The San Jose, California-based networking company uses the commercial appellation to refer to SMB (which it defines as 20-250 people) and midmarket (250-1,000), and it is these two segments that Cisco targets with its managed service partners.

The hardware platforms with which Cisco targets this market are twofold. There is the lower end of the Integrated Services Router portfolio: the 1800 and 800 models, which are non-modular devices with support for WiFi and baseline security features (firewall/VPN are common to both, while the 1800 and the higher-spec, managed 870 also have IPS, NAC and optional PoE. The unmanaged 850 is only FW/VPN). The 800 series has DSL and Fast Ethernet uplinks, the 1800 has DSL at its lower end (the 801, 1802 and 1803) and Ethernet and T1/E1 at the higher end. The other platform is the Catalyst 500 Express switch, which Overbeek described as a pure SMB box.

He said the ISR is the product designed to enable managed services. It’s really the return of the old ASP model, Overbeek said.

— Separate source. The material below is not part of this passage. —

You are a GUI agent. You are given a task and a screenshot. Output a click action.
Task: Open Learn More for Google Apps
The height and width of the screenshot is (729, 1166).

With the ISR our partners can offer managed storage services, and there is the potential for other managed apps such as accountancy software.

The next app will be video conferencing, powered by the company’s announcement of its Unified Communications portfolio earlier this year, which was a rebranding of IP Communications. The new name was designed to reflect the broader range of comms options it makes possible.